Another legal justification was offered by the Pentagon General Counsel, Jeh Johnson, in his speech at the Oxford Union on 30 November 2012. The speech, "The Conflict Against Al Qaeda and its Affiliates: How Will It End?" (Johnson at Oxford) has been published online by Benjamin Wittes on "Lawfare". Benjamin Witte is a Senior Fellow in Governance Studies at Brookings and co-directs the Harvard Law School-Brookings Project on Law and Society. (http://www.lawfareblog.com/2012/11/jeh-johnson-speech-at-the-oxford-union/) Johnson’s job is to ensure that everything the Defense Department does is consistent with U.S. and international law. I will leave aside for the moment whether the defence he offered applies to CIA operations, but it is generally assumed that the legal doctrine binding the military is much stricter than one binding the CIA. On 22 February 2012, Jeh Johnson also gave the Dean’s Lecture at Yale Law School entitled, "National Security Law, Lawers and Lawyering in the Obama administration. (Jonson at Yale) I will now cite both speeches and suggest they are fully consistent with the 16-page leaked memo. There is also a forthcoming conference at the Notre Dame Law School on "The Ethical, Strategic and Legal Implications of Drone Warfare" 19-21 March 2013.
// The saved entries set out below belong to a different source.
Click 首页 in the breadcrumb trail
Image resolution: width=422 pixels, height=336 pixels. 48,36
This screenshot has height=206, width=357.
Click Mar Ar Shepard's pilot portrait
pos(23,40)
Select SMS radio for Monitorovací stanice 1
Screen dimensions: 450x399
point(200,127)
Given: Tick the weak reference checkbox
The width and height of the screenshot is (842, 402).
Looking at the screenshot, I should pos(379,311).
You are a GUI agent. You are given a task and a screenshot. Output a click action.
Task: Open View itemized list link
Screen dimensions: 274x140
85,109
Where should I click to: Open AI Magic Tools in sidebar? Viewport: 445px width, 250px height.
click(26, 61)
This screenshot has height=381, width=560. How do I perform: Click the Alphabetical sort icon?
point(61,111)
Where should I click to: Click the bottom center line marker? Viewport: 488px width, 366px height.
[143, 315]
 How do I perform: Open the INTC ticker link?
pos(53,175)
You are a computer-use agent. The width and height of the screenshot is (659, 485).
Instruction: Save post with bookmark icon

In his account, Johnson indicated that the US had signed agreements with the Afghan government on "strategic operations". He said nothing about an equivalent agreement with the Pakistan government. Johnson also indirectly referred to Obama’s decision to rename the war as a war against al Qaeda and its affiliates and not the abstract category, Bush’s "War on Terror". "We have made clear that we are not at war with an idea, a religion, or a tactic. We are at war with an organized, armed group — a group determined to kill innocent civilians." The definition specifically excludes journalists, activists or propagandists solely engaged in those pursuits or even self-radicalized terrorists inspired by al Qaeda for they remain civilian suspects subject to criminal law and are not part of an armed force. The targeted individuals have to be part of an armed force and they are attacked in a way consistent with the law of war and its principles of proportionality, necessity and distinction. Such a war will end only when a tipping point is reached that al Qaeda and its affiliates are degraded to such an extent that it is no longer to be regarded as an effective military force but only clusters of bedraggled terrorists.
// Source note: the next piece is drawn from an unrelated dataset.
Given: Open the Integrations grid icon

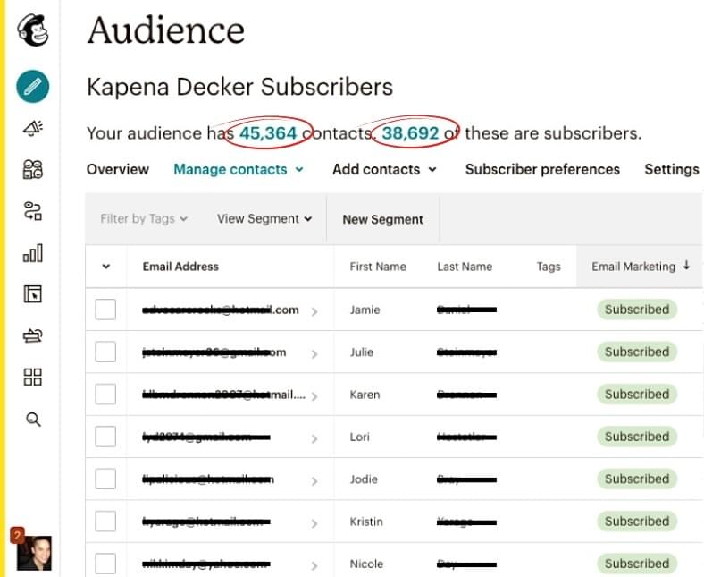Looking at the screenshot, I should (x=33, y=377).
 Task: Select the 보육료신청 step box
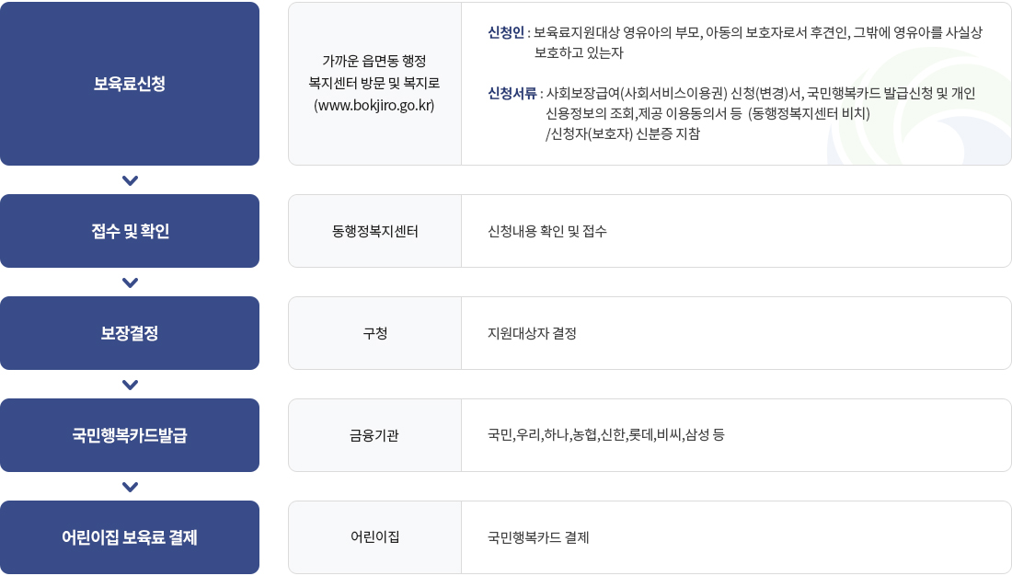tap(130, 84)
In my review of the legal justification of Obama’s drone policy that involves what I already have argued is a conventional even if transforming mode of arms delivery to nonconventional targets, I am convinced that is arises from a healthy and robust debate among legal professionals rather than a pre-packaged response to fit a predetermined policy. I have pointed out where I find lacunae – deliberately attacking low level targets or signature strikes. However, in general, the reasoning is careful and credible, pragmatic and carefully delineated. The courts will determine whether the rationale is definitive.

Whatever the results, the rule of law is once again the supreme authority in the United States in generals and governs the use of drones.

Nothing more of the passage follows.